La ley de seguridad interior trastoca ambos principios. Los contrapesos constitucionales cuando existe una excepción constitucional funcionan como diques y esclusas para contener el uso de la fuerza militar y para que, más importante aún, pasado el riesgo esta fuerza pueda rencausarse a la institucionalidad democrática de nuevo. La LSI reduce al mínimo estos diques al establecer la nula participación del Congreso en el control de las fuerzas federales en el combate de las “amenazas a la seguridad interior”. En vez de contrapesos efectivos, las declaratorias dependen sólo del ejecutivo federal al igual que su renovación. De esta manera, se establece una relación directa entre el ejecutivo federal y el uso legal del ejército para fines civiles.
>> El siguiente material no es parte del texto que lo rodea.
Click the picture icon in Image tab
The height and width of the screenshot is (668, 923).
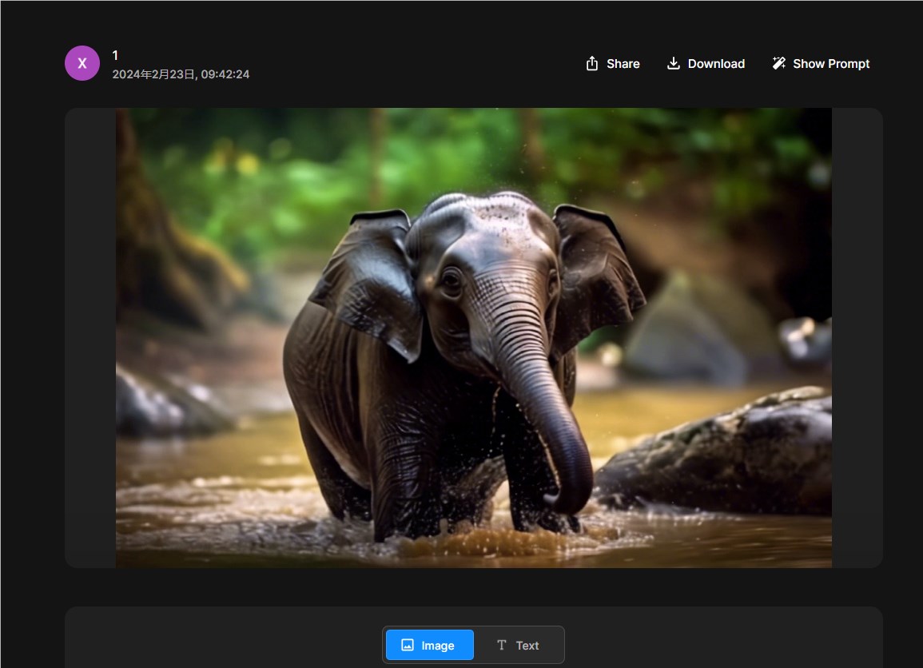click(408, 646)
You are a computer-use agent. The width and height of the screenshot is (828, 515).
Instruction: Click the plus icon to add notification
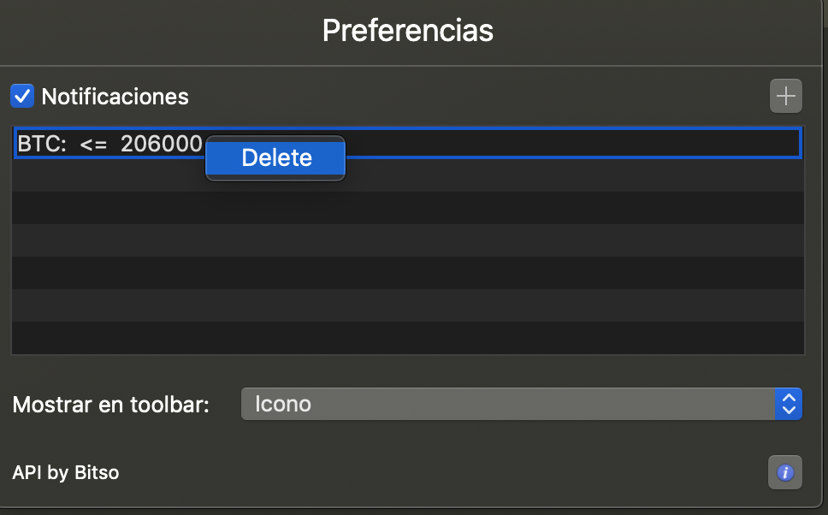pyautogui.click(x=785, y=96)
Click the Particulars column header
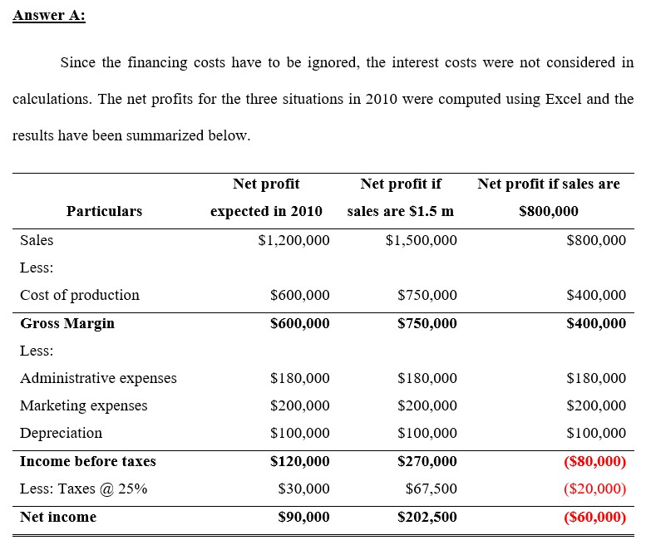This screenshot has height=550, width=646. tap(104, 211)
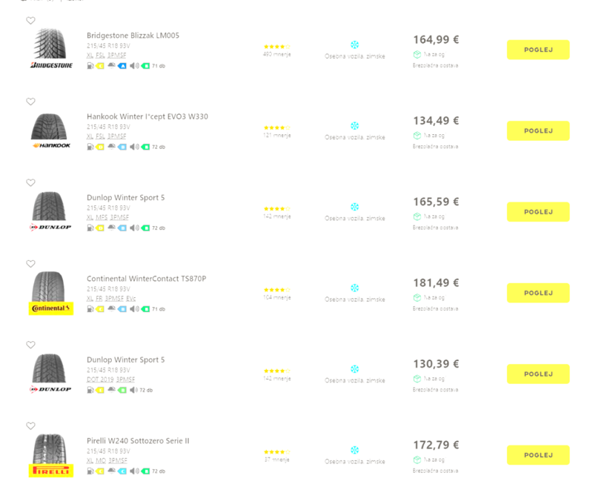
Task: Open the 490 mnenje reviews for Bridgestone
Action: point(276,54)
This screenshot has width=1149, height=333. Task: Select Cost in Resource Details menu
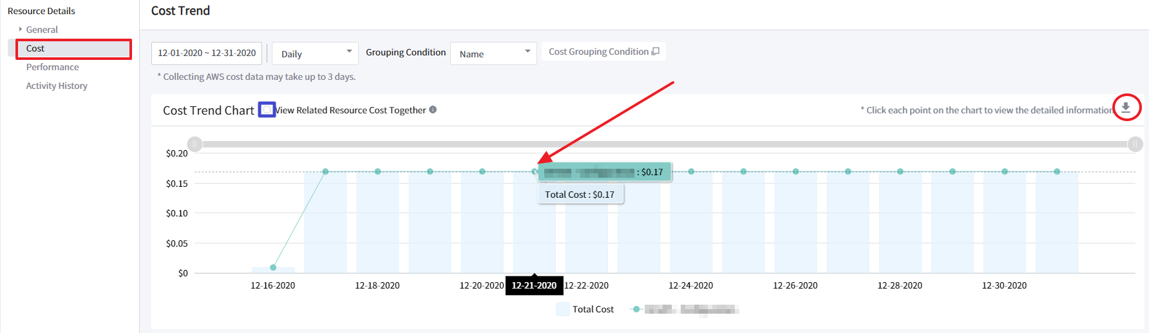[x=35, y=48]

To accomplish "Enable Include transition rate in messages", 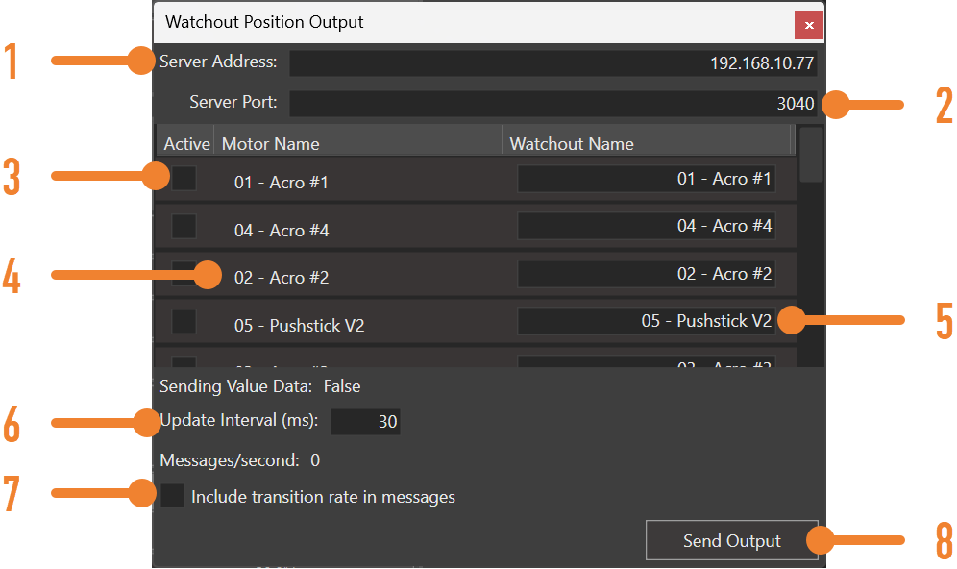I will pyautogui.click(x=173, y=496).
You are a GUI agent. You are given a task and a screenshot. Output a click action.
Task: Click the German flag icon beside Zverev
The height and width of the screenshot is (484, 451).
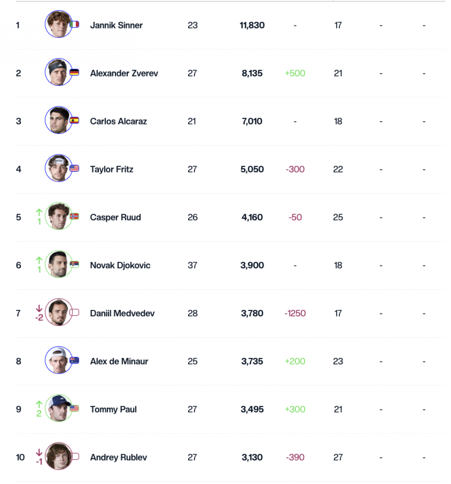pos(75,72)
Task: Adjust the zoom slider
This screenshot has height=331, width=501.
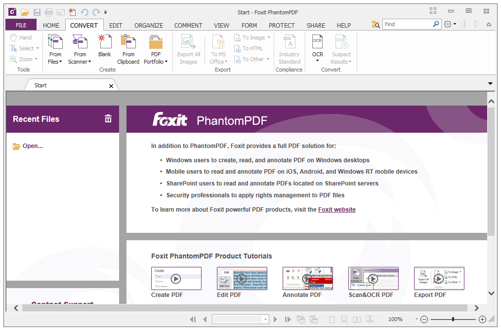Action: coord(453,319)
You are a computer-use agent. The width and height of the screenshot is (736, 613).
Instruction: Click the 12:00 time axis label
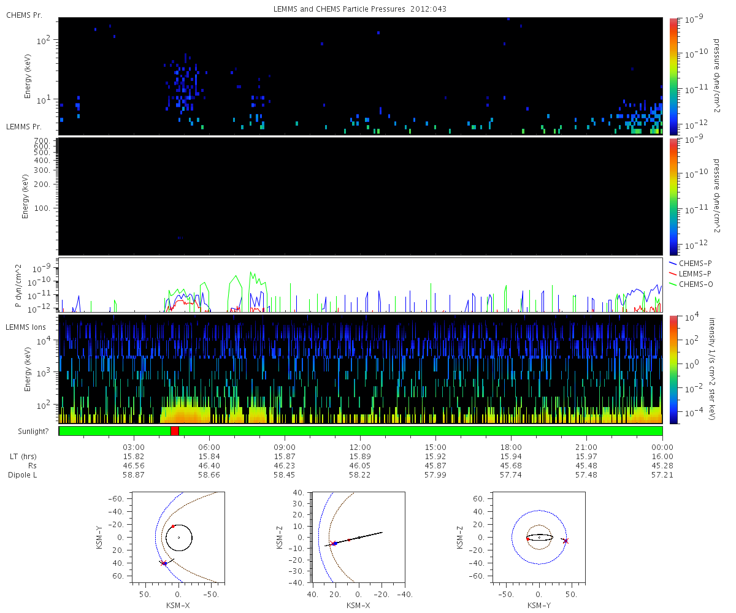[x=360, y=447]
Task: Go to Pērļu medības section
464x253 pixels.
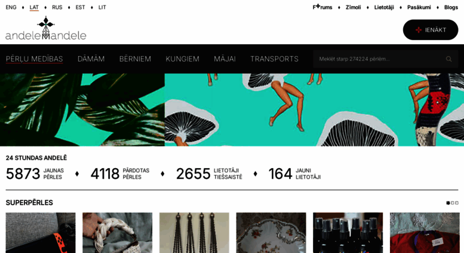Action: 34,59
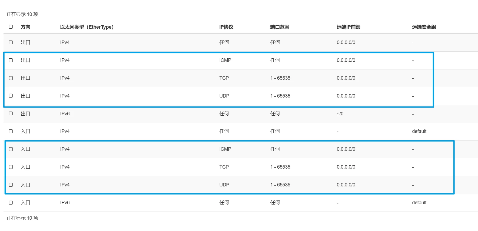Select the egress IPv4 ICMP rule checkbox

pos(11,60)
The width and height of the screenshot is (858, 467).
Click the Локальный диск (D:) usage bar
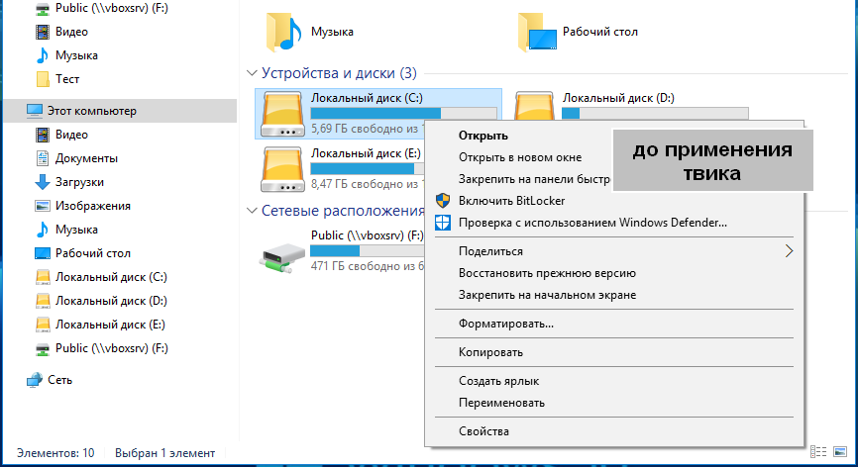(654, 113)
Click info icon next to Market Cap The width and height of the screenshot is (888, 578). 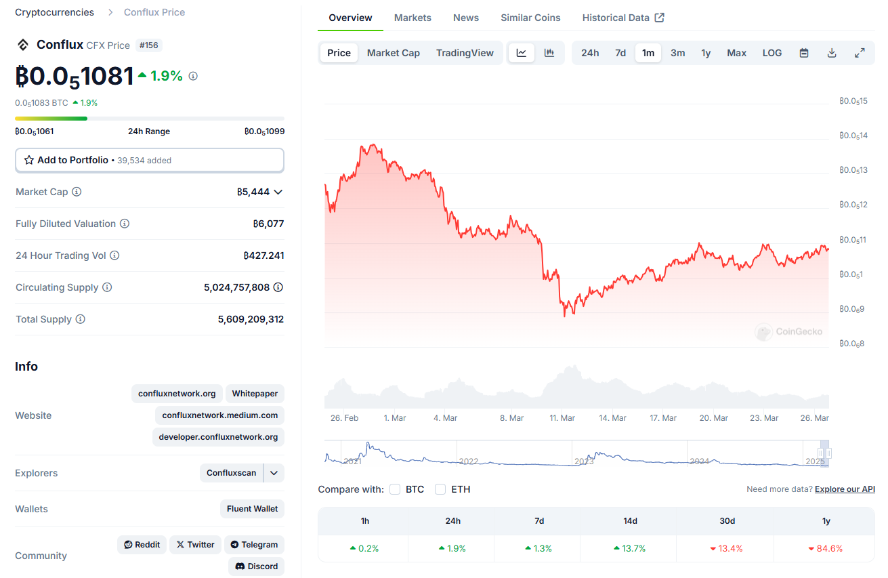[77, 192]
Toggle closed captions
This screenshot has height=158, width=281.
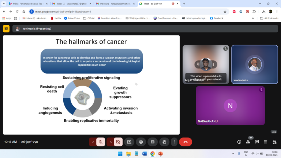[x=153, y=142]
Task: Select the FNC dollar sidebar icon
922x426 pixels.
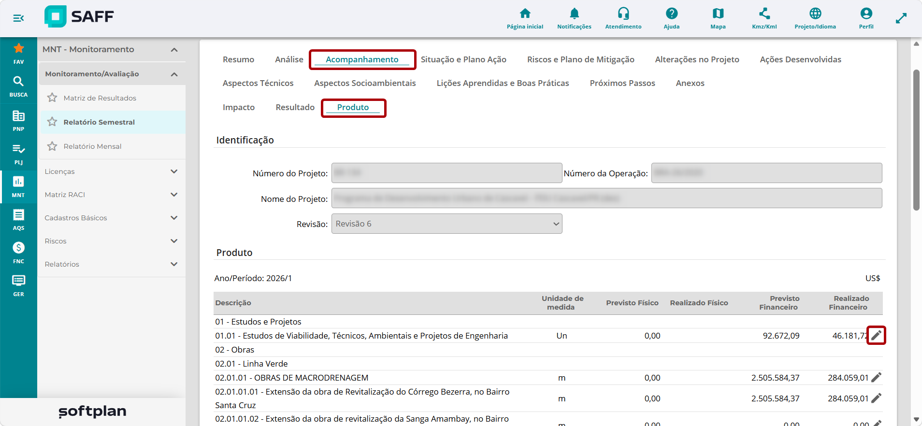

Peor aún, la ley que se pretende aprobar al no establecer un horizonte en el que el ejército regrese a sus cuarteles legaliza su papel como protagonista en la lucha del crimen organizado. Sin una opción civil viable para reemplazar los soldados, como las distintas corporaciones policiacas, el Estado se vuelve un rehén del ejército. Precisamente, la ley de seguridad es un resultado de las presiones del ejército. Hace un año, el 8 de diciembre el General Cienfuegos urgió al Congreso a aprobar la ley y advirtió que “[n]uestros soldados ya le están pensando si le entran a seguir enfrentando a estos grupos [criminales] con el riesgo de ser procesados”.

Sin contrapesos, sin una alternativa policial y sin un control civil efectivo, nos tendremos que acostumbrar a que las fuerzas armadas serán un actor político importante que ejercerá cada vez más presión hacia las autoridades civiles. La mayor preocupación no debería ser solamente que el ejecutivo abuse del poder que le otorga la ley, que es un riesgo muy real e importante, sino que la autoridad civil se convierta en un rehén del ejército y de sus facciones como era la norma durante el siglo XIX. La relación entre las autoridades civiles y el ejército ya se encuentra trastocada. Esto es un hecho que difícilmente cambiará con una ley. Sin embargo, la responsabilidad del presidente y del congreso debería ser trazar una salida al laberinto de violencia en el que estamos inmersos hace diez años.

Carlos Monroy es maestro en política comparada por LSE y politólogo e internacionalista por el CIDE. Actualmente es asesor político en el Instituto Belisario Domínguez del Senado de la República.